この記事をご覧になっている企業様は、取引先や顧客との間で契約書を作成する機会が何度もあるかと思います。その際に、「この場合は割印って必要なんだろうか?」、「割印とか契印とか聞くけど、何が違うんだろうか?」と思われたことはないでしょうか?

この記事では、割印の意味や契印との違い等について解説いたします。契約書を作成する時に押印で悩まないように、ぜひ参考にしてください。

1.割印とは?

まず、「割印(わりいん)」とは、複数の文書に印影(文書に押したハンコの跡のことです)がまたがるように、印章(ハンコのことです)を押す押印方法です。押した文書を離すと印影が分かれることから、「割印」と呼ばれています。

割印には、複数の文書が同一もしくは関連していることを示す、文書の改ざんを防ぐ、といった目的があります。そのため、複数の契約書を同時期に作成するような場合には、割印をしておいた方が複数の契約書同士が関連していることがより明確になります。

もっとも、契約を締結する際は当事者双方で契約書を保管するために同じ内容の契約書を2通作成することが多いですが、すでに契約書の署名欄に当事者双方の署名押印がなされているため、このような場合には割印を押す必要性はあまりないかと思います。
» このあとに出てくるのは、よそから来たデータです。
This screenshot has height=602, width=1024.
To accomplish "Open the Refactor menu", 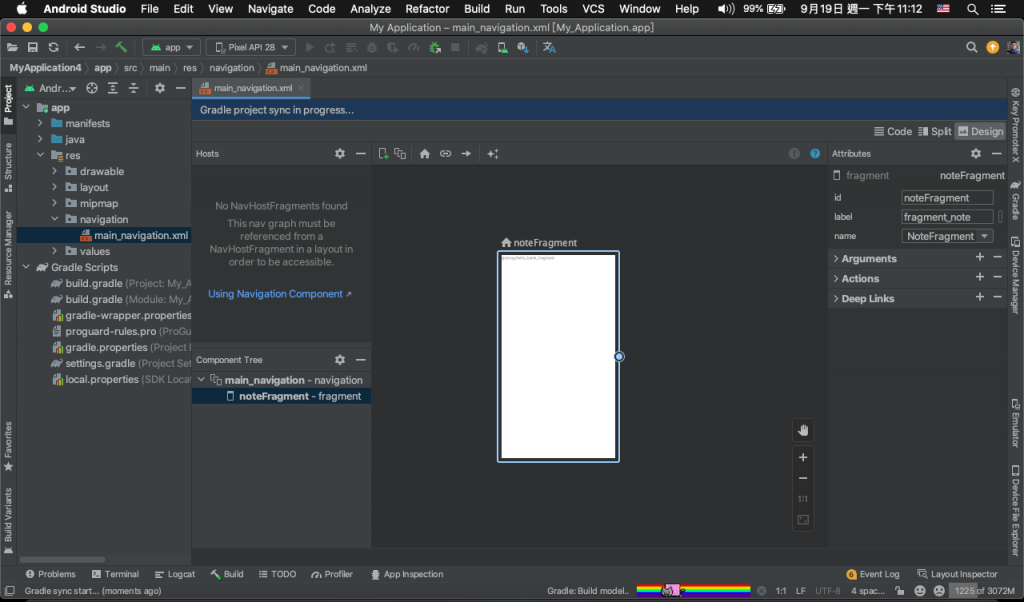I will tap(427, 8).
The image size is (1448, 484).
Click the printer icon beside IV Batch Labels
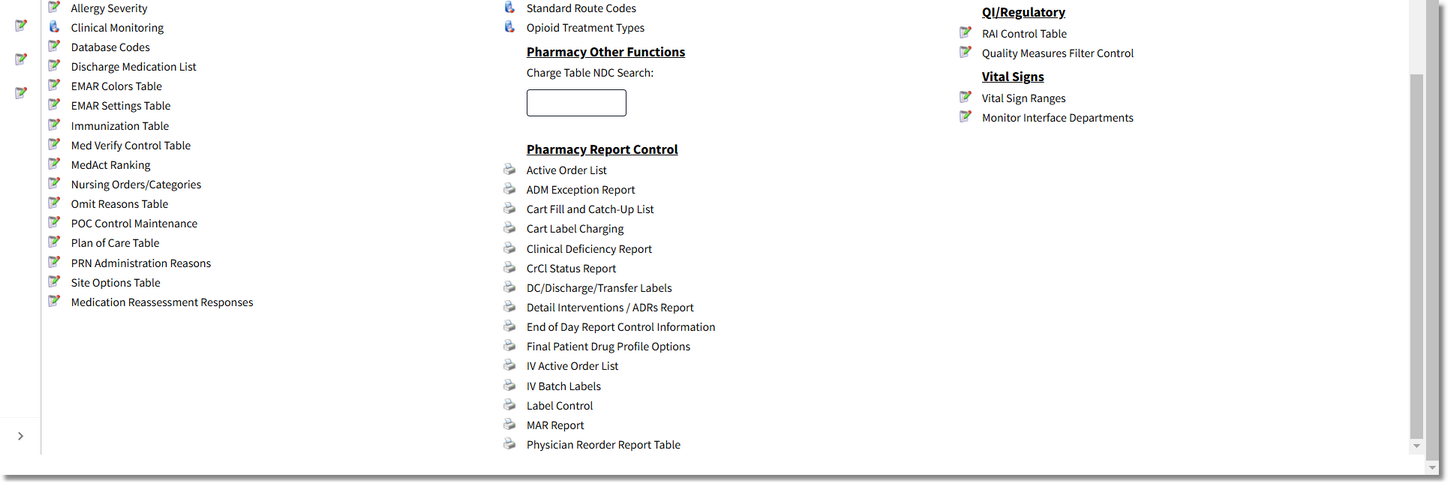tap(509, 386)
ちなみに、割印は当事者全員が押す必要があります。割印に用いるハンコは、契約書の署名欄に押したのと同じハンコを用いるのが一般的ですが、必ずしも同じでなくとも構いません。

なお、割印を押すことは私法上の義務ではないため、割印がなかったとしても契約書の効力には影響がありません。

2.契印とは?

割印と類似するものとして、「契印(けいいん)」というものもあります。契印とは、1つの文書が複数ページにわたる場合に、ページの連続性を示すために、ページとページの間に印影がまたがるように印章を押す押印方法です。

契印には、ページの抜き取りや差し替えを防止する、文書全体が当事者によって承認されていることを示す、といった目的があります。そのため、1つの契約書が複数ページにわたるような場合には、契印は押した方が良いと考えられます。
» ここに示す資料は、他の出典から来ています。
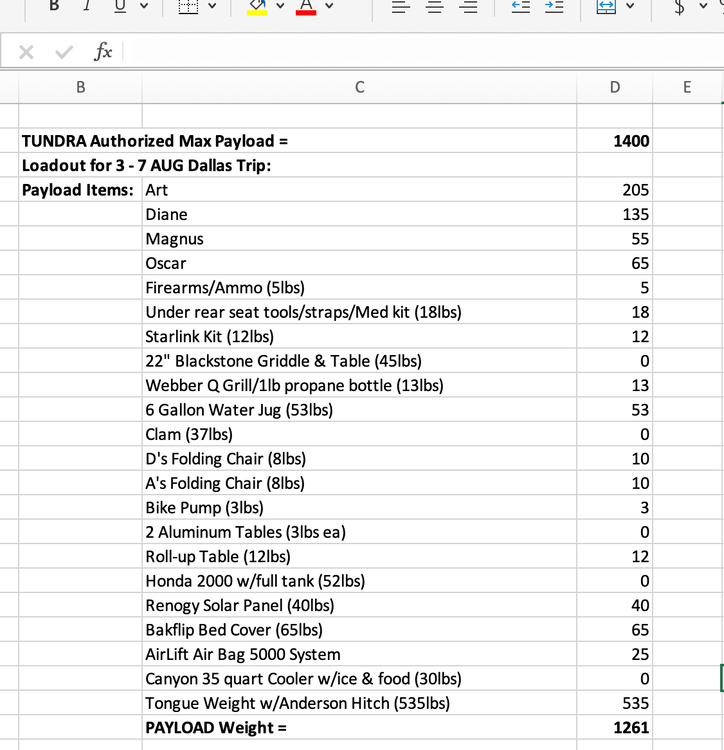Align text left
Image resolution: width=724 pixels, height=750 pixels.
coord(400,7)

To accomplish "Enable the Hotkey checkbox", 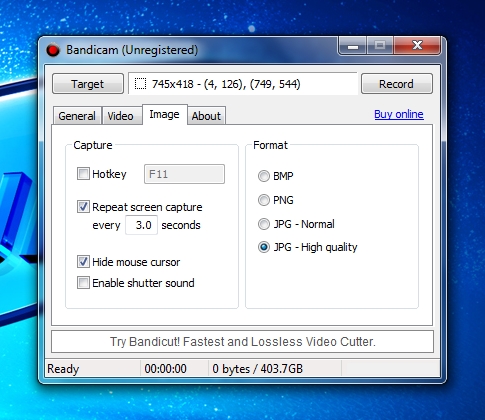I will pos(83,174).
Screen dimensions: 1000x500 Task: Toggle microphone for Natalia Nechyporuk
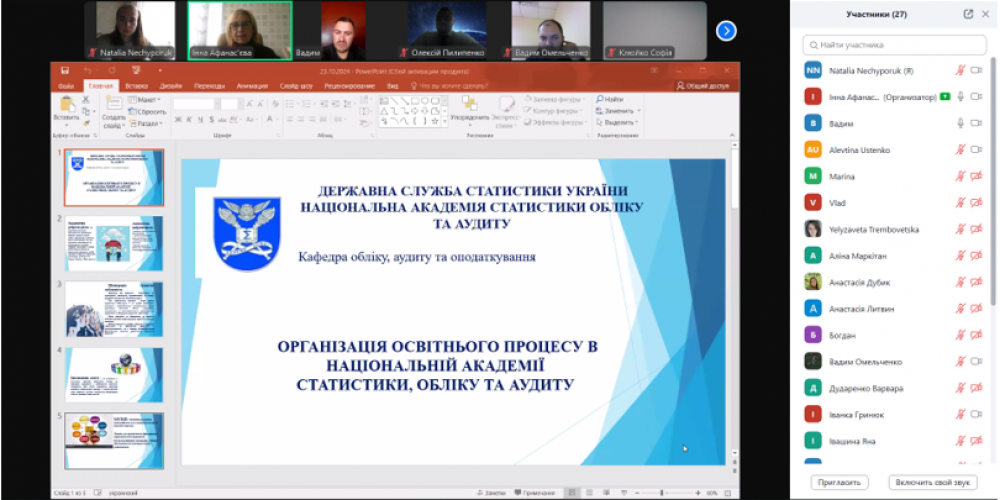point(960,71)
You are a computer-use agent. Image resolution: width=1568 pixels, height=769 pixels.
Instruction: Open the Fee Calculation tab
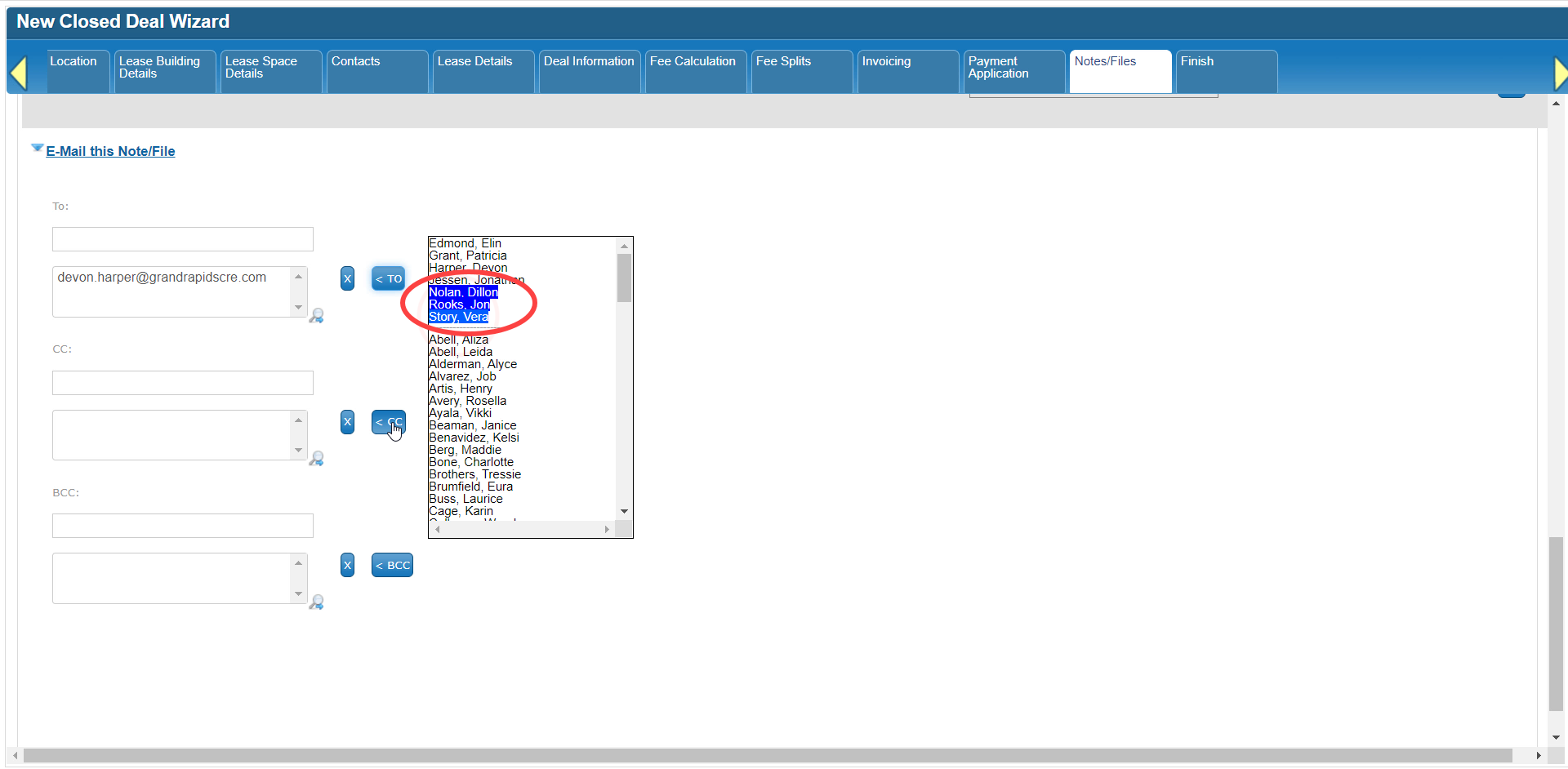(x=693, y=62)
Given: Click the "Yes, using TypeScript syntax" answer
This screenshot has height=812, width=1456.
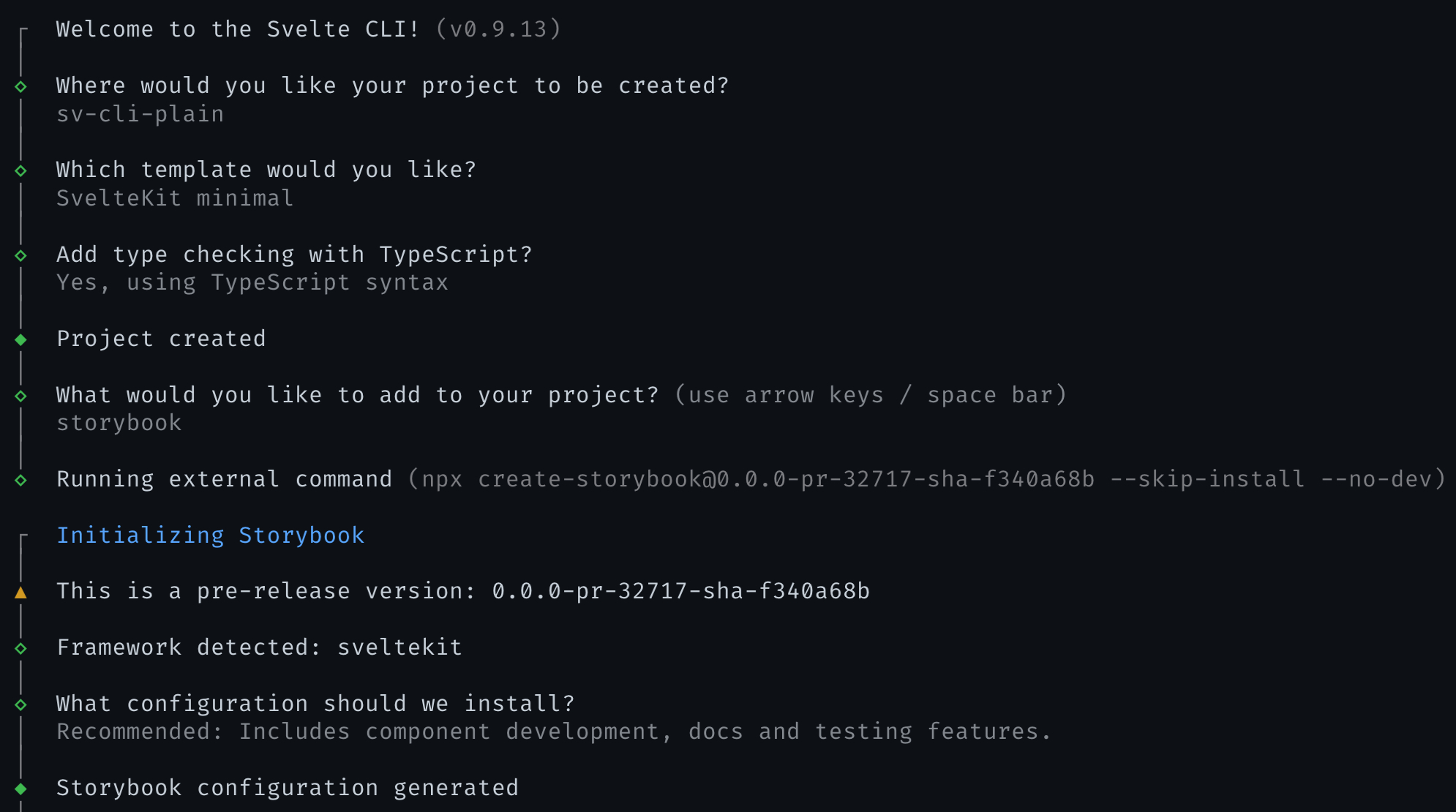Looking at the screenshot, I should coord(252,282).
契印も当事者全員が押す必要がありますが、割印とは異なり、契約書の署名欄に押したのと同じハンコを用いる必要があります。また、契印を押すことも私法上の義務ではないため、契印がなかったとしても契約書の効力には影響がありません。

当事務所では、例えばA4で2ページの契約書の場合にはA3で1ページに割り付けるなど、なるべく契印が不要になるようにしています。なお、ページ数が多い場合には契印をする箇所が多くなって大変ですが、この場合には、文書を製本テープで製本すれば、製本テープと文書(表紙か裏表紙のどちらか一方もしくは両方)との間に契印を押せば良いので、押印の手間を省くことができます。

3.電子契約における押印について

最近では、契約締結に際して電子契約を用いるケースが増えてきています。当事務所でも積極的に電子契約を利用しています。

電子契約とは、契約内容を記載した電子ファイルもしくは電子データに、当事者双方による「電子署名」及び「タイムスタンプ」をすることで契約が成立する契約方法です。「電子署名」が紙媒体の契約書におけるサインや印影に相当し、「タイムスタンプ」(電子契約書が作られた日付と時刻を記録するシステム)が紙媒体の契約書における割印や契印に相当します。
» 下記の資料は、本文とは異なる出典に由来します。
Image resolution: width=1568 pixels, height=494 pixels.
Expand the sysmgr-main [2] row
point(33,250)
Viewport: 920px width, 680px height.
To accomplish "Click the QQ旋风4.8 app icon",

電子契約によって作成される電子契約書は、紙媒体ではなく電子データによって保存・管理されるため、当然ながら契約書署名欄への契約印や割印、契印は不要となります。

さらに、電子契約書では、印紙税法上の課税物件が存在しないため、印紙税がかからないというメリットもあります。ただし、契約の内容によっては、紙媒体の書面の交付が義務付けられているものや公正証書で作成しなければならないものがあるため、電子契約を利用できる契約かどうかの確認が必要になります。

弁護士法人シーライトでは、顧問契約を締結していただいた企業様の各種契約書の内容チェックにも力を入れて取り組んでおります。各種契約書の形式面だけでなく契約内容についてもご不安があるという方は、お気軽にお問い合わせください。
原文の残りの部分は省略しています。